Update: jkOnTheRun runs down three alternatives to straight iTunes sync, though regretfully none conveniently grab your playlists.

10 Comments

10 Comments

  1. Joel

    07/16/2009 at 8:17 am

    I suspect that they did it just to show that they wouldn’t be allowed to.

  2. JC

    07/16/2009 at 8:18 am

    Yay! Thank you for blogging sensibly about this.

  3. Raymond

    07/16/2009 at 9:24 am

    Nice spin. If it were Microsoft specifically denying Apple access to some popular technology they control, Apple zealots would be up in arms. But as usual, when Apple does something anti-competitive, these same hypocrites make excuse after excuse for it.

  4. Mickey Segal

    07/16/2009 at 9:57 am

    iTunes on Windows is quite unreliable at managing music on an iPod – I’ve gotten intermittent hangs when trying to sync, and finally solved the problem by choosing the “Manually manage music and videos” option (lots of people must have this problem). Who would want to use iTunes to manage music on a device that Apple understands even less?

  5. JC

    07/16/2009 at 9:59 am

    Is it anti-competitive that you can’t sync your iPhone using Palm Desktop? Has Apple prevented Palm from writing their own syncing app for the Pre? And since when has Sumocat been considered an Apple zealot?

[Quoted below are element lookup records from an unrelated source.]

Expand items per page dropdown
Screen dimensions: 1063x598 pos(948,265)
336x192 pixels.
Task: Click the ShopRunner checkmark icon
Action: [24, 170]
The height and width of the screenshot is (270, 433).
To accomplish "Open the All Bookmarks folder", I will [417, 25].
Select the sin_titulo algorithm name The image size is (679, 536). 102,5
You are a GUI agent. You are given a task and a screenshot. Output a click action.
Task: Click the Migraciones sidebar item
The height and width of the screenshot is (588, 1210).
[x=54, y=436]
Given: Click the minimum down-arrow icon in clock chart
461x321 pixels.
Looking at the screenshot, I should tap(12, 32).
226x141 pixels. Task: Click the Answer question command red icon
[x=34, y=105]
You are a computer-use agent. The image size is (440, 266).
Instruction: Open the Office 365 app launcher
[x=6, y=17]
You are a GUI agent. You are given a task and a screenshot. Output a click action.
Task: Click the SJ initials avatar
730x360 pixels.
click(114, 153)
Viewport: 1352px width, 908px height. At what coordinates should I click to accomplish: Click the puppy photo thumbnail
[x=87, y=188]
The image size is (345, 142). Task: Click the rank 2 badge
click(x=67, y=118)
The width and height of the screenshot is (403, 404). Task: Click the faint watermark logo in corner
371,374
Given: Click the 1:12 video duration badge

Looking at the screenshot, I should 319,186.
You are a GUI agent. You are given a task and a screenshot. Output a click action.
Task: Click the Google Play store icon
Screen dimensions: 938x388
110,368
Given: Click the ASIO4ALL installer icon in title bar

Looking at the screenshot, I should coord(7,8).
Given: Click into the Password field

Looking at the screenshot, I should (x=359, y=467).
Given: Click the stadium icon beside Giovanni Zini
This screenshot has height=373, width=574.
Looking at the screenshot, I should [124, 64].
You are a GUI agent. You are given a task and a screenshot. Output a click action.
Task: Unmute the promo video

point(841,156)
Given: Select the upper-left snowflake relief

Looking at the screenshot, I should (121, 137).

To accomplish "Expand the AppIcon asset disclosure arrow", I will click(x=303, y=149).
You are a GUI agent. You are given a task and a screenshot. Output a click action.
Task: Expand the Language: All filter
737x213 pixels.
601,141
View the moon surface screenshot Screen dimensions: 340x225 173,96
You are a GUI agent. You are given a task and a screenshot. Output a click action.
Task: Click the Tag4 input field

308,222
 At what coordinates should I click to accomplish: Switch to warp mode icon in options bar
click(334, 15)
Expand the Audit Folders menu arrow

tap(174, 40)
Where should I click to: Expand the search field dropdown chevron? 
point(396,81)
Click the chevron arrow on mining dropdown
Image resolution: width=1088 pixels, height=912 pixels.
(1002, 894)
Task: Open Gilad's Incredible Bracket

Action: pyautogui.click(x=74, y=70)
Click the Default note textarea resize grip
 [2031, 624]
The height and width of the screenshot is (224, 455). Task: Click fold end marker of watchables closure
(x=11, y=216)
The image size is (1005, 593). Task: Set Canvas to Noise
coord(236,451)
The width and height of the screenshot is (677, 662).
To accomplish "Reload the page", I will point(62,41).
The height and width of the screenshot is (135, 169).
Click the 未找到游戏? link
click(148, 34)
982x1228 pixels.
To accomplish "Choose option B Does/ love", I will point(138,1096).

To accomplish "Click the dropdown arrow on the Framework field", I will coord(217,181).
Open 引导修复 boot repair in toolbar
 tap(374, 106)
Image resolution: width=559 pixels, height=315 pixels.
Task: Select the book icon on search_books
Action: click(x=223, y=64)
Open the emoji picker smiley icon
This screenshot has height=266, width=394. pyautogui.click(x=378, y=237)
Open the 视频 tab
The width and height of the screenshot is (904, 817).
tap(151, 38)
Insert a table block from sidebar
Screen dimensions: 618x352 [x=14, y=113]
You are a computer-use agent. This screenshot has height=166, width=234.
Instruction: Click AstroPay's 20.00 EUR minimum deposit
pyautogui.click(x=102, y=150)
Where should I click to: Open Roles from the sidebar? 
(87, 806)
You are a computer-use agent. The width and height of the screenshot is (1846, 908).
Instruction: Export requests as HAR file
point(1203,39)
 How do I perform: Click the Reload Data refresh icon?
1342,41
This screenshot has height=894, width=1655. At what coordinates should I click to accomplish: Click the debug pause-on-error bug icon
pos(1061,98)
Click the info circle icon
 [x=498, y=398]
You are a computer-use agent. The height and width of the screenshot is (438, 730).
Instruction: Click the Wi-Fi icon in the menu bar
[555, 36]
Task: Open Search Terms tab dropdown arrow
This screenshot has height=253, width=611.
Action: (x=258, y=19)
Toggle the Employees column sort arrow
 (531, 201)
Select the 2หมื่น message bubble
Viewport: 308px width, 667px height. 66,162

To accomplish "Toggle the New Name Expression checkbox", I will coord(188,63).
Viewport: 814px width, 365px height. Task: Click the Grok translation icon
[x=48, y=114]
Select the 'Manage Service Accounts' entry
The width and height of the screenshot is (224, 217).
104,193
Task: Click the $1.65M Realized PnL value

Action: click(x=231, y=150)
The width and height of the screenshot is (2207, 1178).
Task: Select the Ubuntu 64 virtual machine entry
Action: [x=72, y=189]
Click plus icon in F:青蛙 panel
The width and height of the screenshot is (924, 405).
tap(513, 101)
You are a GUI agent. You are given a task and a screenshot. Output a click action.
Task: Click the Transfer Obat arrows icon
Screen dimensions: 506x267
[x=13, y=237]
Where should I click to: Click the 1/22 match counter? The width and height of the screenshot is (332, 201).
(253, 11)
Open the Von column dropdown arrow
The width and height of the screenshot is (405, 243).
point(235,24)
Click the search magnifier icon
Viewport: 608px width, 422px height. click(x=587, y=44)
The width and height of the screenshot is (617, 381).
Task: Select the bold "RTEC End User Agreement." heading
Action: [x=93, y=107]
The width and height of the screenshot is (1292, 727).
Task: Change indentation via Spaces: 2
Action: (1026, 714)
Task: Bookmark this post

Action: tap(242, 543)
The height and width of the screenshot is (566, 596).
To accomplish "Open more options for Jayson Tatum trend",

    Glass houses. Stones. Look it up.

  6. Sumocat

    07/16/2009 at 10:02 am

    Raymond: What do you mean “if”? Microsoft ended PlaysForSure, which they licensed to third-parties, then introduced Zune, which they strictly limited to its own ecosystem. Microsoft got paid for support then cut it off when they entered the PMP market. To me, that sounds a lot worse than closing a loophole, but I didn’t rage against that either.

  7. GoodThings2Life

    07/16/2009 at 10:26 am

    @Sumocat, I agree with you 100% on this one… it’s just a lame idea to use iTunes for music sync in the first place. It was a gimmick and nothing more.

  8. Joe

    07/16/2009 at 11:36 am

    JC,

    But you’re not paying for content on Palm desktop, so that analogy isn’t quite the same.

  9. YsoSerious

    07/17/2009 at 4:55 am

    As an Mac person myself, I thought it was crappy that apple made it impossible for Palm Pre users to sync with iTunes. That would be like Microsoft making it impossible for me to install and run Windows on my mac…wait that would be worse.

  10. Rob Bushway

    07/17/2009 at 10:12 am

    I’m not sure, but I don’t see Microsoft opening up the Zune software to iPods. What apple did was totally appropriate. It’s their software btw the way. We just get a license to use it. The devices they choose to support is up to them.